If Ellison is right, however, and Oracle becomes a global force in healthcare, 17x is going to be ridiculously cheap. ORCL probably won’t mimic MSFT’s 900% returns, but it’s possible the stock could double or triple within a few years as revenue growth accelerates and margins improve.

The downside risk is simply Oracle shutting down, being the next IBM, not the next Microsoft. But the strength of recent quarters (ORCL stock also rose after December’s second quarter report) suggests that is unlikely to happen.

In a market like 2015, where there were opportunities to take risks and chase triple-digit returns, this type of case might not stand out.

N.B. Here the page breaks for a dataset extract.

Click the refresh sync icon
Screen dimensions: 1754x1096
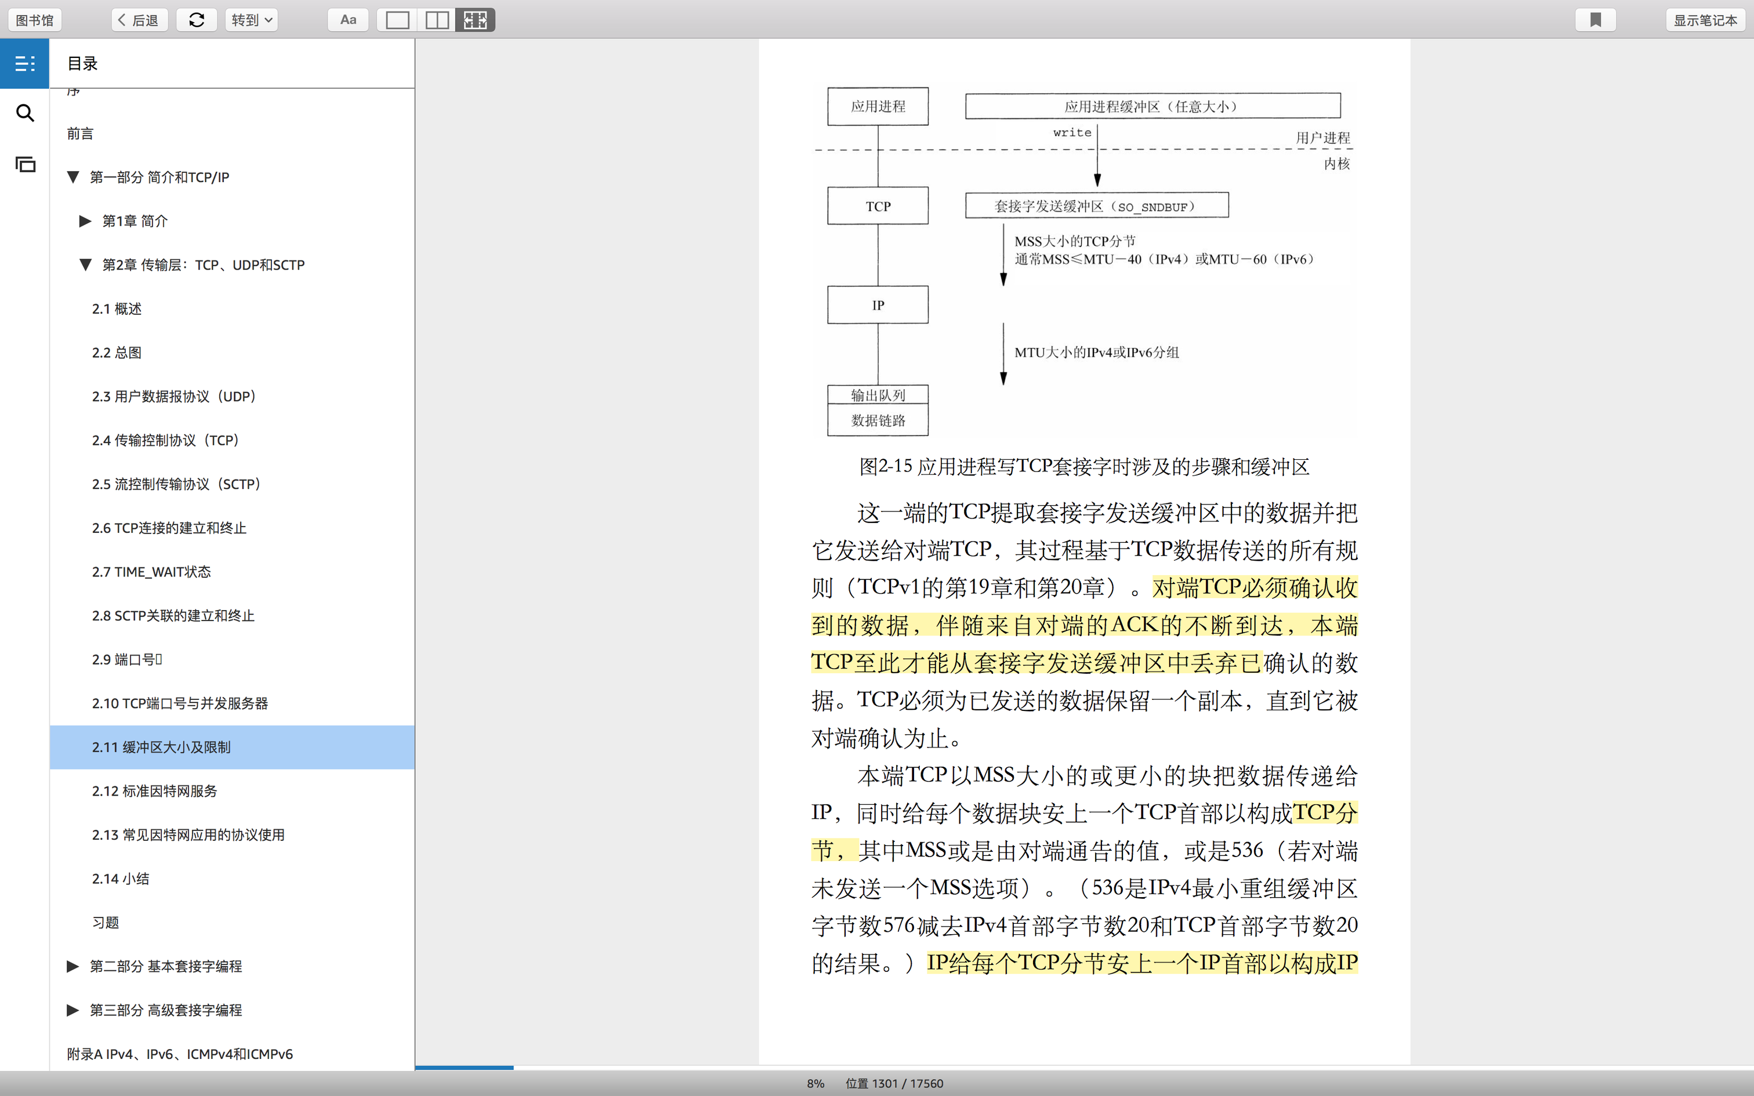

In the 2022 market, where downside risk is seemingly everywhere, Oracle’s stock profile looks much more impressive on a relative basis.

Investors can expect to earn decent returns by owning ORCL at $67 while retaining the potential for a big upside should the company’s big plans materialize. In this type of market, that’s about all investors can reasonably ask for.

Disclaimer: As of this writing, Vince Martin has no position on any of the stocks mentioned.